- [Travail demandé] Recopiez fidèlement chacune des lignes de la liste ci-dessous, sans en modifier un seul caractère.

[Données recueillies]

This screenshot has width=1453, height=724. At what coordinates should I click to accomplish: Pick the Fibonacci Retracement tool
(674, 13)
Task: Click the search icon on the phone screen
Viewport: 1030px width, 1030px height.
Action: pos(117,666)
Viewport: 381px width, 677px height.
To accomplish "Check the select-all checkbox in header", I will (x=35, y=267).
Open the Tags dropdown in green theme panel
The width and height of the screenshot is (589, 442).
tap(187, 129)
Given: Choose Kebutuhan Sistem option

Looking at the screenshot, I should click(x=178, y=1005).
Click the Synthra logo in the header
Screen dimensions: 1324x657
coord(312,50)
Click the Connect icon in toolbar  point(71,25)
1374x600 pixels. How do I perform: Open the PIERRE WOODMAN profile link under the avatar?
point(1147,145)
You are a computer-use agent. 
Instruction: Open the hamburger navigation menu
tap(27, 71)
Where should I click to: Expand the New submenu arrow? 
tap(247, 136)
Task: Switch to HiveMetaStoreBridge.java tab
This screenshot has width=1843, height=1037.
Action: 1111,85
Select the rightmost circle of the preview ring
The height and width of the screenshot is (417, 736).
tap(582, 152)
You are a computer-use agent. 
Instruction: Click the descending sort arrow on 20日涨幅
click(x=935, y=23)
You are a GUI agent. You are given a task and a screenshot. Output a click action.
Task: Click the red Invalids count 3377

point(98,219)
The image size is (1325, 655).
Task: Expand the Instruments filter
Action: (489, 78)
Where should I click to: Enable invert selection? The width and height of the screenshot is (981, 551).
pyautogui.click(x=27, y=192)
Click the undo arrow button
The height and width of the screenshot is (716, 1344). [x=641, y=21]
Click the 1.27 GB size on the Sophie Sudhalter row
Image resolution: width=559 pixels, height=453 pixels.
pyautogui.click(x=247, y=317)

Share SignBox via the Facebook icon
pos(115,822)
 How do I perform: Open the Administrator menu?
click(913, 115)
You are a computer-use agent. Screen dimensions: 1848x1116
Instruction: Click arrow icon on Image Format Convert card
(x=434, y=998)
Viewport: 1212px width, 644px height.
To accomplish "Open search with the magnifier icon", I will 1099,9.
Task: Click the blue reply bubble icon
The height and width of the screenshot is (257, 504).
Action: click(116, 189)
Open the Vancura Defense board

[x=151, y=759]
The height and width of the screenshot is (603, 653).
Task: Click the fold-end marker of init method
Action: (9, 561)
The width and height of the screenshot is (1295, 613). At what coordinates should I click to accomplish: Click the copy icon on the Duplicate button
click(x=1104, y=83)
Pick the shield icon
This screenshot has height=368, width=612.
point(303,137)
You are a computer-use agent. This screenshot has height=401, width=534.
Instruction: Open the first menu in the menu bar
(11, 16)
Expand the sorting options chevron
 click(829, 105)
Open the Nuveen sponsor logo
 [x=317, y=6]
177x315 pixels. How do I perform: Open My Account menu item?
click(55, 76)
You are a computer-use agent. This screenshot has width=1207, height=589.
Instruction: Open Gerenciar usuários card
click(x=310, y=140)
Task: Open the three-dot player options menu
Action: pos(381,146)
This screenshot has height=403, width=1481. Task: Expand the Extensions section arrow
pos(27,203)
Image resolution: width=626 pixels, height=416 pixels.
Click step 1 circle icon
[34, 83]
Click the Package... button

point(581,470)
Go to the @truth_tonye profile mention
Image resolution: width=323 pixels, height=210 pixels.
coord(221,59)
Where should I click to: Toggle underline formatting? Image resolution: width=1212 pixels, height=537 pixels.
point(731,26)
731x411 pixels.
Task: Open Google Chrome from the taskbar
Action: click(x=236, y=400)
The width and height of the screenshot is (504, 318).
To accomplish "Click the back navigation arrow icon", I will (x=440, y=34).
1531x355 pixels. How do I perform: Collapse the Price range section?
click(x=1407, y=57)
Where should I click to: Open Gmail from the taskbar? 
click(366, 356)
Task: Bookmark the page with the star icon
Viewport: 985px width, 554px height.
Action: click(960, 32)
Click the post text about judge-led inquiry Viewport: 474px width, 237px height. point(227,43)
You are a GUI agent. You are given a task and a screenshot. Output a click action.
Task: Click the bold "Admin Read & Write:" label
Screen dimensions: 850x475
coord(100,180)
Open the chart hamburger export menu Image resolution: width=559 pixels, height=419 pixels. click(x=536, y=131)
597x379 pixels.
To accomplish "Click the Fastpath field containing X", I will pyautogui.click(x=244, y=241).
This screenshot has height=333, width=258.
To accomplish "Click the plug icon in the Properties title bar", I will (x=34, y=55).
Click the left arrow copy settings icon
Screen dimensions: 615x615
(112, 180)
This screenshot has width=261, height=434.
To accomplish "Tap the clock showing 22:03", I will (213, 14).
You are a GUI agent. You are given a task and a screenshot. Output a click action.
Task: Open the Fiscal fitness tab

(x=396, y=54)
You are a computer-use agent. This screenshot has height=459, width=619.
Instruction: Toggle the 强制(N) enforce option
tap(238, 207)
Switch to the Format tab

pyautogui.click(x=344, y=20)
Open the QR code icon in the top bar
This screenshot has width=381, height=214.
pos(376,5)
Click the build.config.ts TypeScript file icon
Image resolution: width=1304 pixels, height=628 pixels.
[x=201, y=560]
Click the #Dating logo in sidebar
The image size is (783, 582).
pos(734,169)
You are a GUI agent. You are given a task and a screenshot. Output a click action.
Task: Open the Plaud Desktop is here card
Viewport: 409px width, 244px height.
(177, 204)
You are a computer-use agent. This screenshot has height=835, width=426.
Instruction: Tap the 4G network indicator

- [Corrigé de l'exercice]
This screenshot has width=1453, height=724. At what coordinates should I click to accomplish: Pick the Fibonacci Retracement tool
(674, 13)
Task: Click the search icon on the phone screen
Viewport: 1030px width, 1030px height.
Action: pos(117,666)
Viewport: 381px width, 677px height.
To accomplish "Check the select-all checkbox in header", I will (x=35, y=267).
Open the Tags dropdown in green theme panel
The width and height of the screenshot is (589, 442).
tap(187, 129)
Given: Choose Kebutuhan Sistem option

Looking at the screenshot, I should click(x=178, y=1005).
Click the Synthra logo in the header
Screen dimensions: 1324x657
coord(312,50)
Click the Connect icon in toolbar  point(71,25)
1374x600 pixels. How do I perform: Open the PIERRE WOODMAN profile link under the avatar?
point(1147,145)
You are a computer-use agent. 
Instruction: Open the hamburger navigation menu
tap(27, 71)
Where should I click to: Expand the New submenu arrow? 
tap(247, 136)
Task: Switch to HiveMetaStoreBridge.java tab
This screenshot has width=1843, height=1037.
Action: 1111,85
Select the rightmost circle of the preview ring
The height and width of the screenshot is (417, 736).
tap(582, 152)
You are a computer-use agent. 
Instruction: Click the descending sort arrow on 20日涨幅
click(x=935, y=23)
You are a GUI agent. You are given a task and a screenshot. Output a click action.
Task: Click the red Invalids count 3377

point(98,219)
The image size is (1325, 655).
Task: Expand the Instruments filter
Action: (489, 78)
Where should I click to: Enable invert selection? The width and height of the screenshot is (981, 551).
pyautogui.click(x=27, y=192)
Click the undo arrow button
The height and width of the screenshot is (716, 1344). [x=641, y=21]
Click the 1.27 GB size on the Sophie Sudhalter row
Image resolution: width=559 pixels, height=453 pixels.
pyautogui.click(x=247, y=317)

Share SignBox via the Facebook icon
pos(115,822)
 How do I perform: Open the Administrator menu?
click(913, 115)
You are a computer-use agent. Screen dimensions: 1848x1116
Instruction: Click arrow icon on Image Format Convert card
(x=434, y=998)
Viewport: 1212px width, 644px height.
To accomplish "Open search with the magnifier icon", I will 1099,9.
Task: Click the blue reply bubble icon
The height and width of the screenshot is (257, 504).
Action: click(116, 189)
Open the Vancura Defense board

[x=151, y=759]
The height and width of the screenshot is (603, 653).
Task: Click the fold-end marker of init method
Action: (9, 561)
The width and height of the screenshot is (1295, 613). At what coordinates should I click to accomplish: Click the copy icon on the Duplicate button
click(x=1104, y=83)
Pick the shield icon
This screenshot has height=368, width=612.
point(303,137)
You are a computer-use agent. This screenshot has height=401, width=534.
Instruction: Open the first menu in the menu bar
(11, 16)
Expand the sorting options chevron
 click(829, 105)
Open the Nuveen sponsor logo
 [x=317, y=6]
177x315 pixels. How do I perform: Open My Account menu item?
click(55, 76)
You are a computer-use agent. This screenshot has width=1207, height=589.
Instruction: Open Gerenciar usuários card
click(x=310, y=140)
Task: Open the three-dot player options menu
Action: pos(381,146)
This screenshot has height=403, width=1481. Task: Expand the Extensions section arrow
pos(27,203)
Image resolution: width=626 pixels, height=416 pixels.
Click step 1 circle icon
[34, 83]
Click the Package... button

point(581,470)
Go to the @truth_tonye profile mention
Image resolution: width=323 pixels, height=210 pixels.
coord(221,59)
Where should I click to: Toggle underline formatting? Image resolution: width=1212 pixels, height=537 pixels.
point(731,26)
731x411 pixels.
Task: Open Google Chrome from the taskbar
Action: click(x=236, y=400)
The width and height of the screenshot is (504, 318).
To accomplish "Click the back navigation arrow icon", I will (x=440, y=34).
1531x355 pixels. How do I perform: Collapse the Price range section?
click(x=1407, y=57)
Where should I click to: Open Gmail from the taskbar? 
click(366, 356)
Task: Bookmark the page with the star icon
Viewport: 985px width, 554px height.
Action: click(960, 32)
Click the post text about judge-led inquiry Viewport: 474px width, 237px height. point(227,43)
You are a GUI agent. You are given a task and a screenshot. Output a click action.
Task: Click the bold "Admin Read & Write:" label
Screen dimensions: 850x475
coord(100,180)
Open the chart hamburger export menu Image resolution: width=559 pixels, height=419 pixels. click(x=536, y=131)
597x379 pixels.
To accomplish "Click the Fastpath field containing X", I will pyautogui.click(x=244, y=241).
This screenshot has height=333, width=258.
To accomplish "Click the plug icon in the Properties title bar", I will (x=34, y=55).
Click the left arrow copy settings icon
Screen dimensions: 615x615
(112, 180)
This screenshot has width=261, height=434.
To accomplish "Tap the clock showing 22:03", I will (213, 14).
You are a GUI agent. You are given a task and a screenshot. Output a click action.
Task: Open the Fiscal fitness tab

(x=396, y=54)
You are a computer-use agent. This screenshot has height=459, width=619.
Instruction: Toggle the 强制(N) enforce option
tap(238, 207)
Switch to the Format tab

pyautogui.click(x=344, y=20)
Open the QR code icon in the top bar
This screenshot has width=381, height=214.
pos(376,5)
Click the build.config.ts TypeScript file icon
Image resolution: width=1304 pixels, height=628 pixels.
[x=201, y=560]
Click the #Dating logo in sidebar
The image size is (783, 582).
pos(734,169)
You are a GUI agent. You are given a task and a screenshot. Output a click action.
Task: Open the Plaud Desktop is here card
Viewport: 409px width, 244px height.
(177, 204)
You are a computer-use agent. This screenshot has height=835, width=426.
Instruction: Tap the 4G network indicator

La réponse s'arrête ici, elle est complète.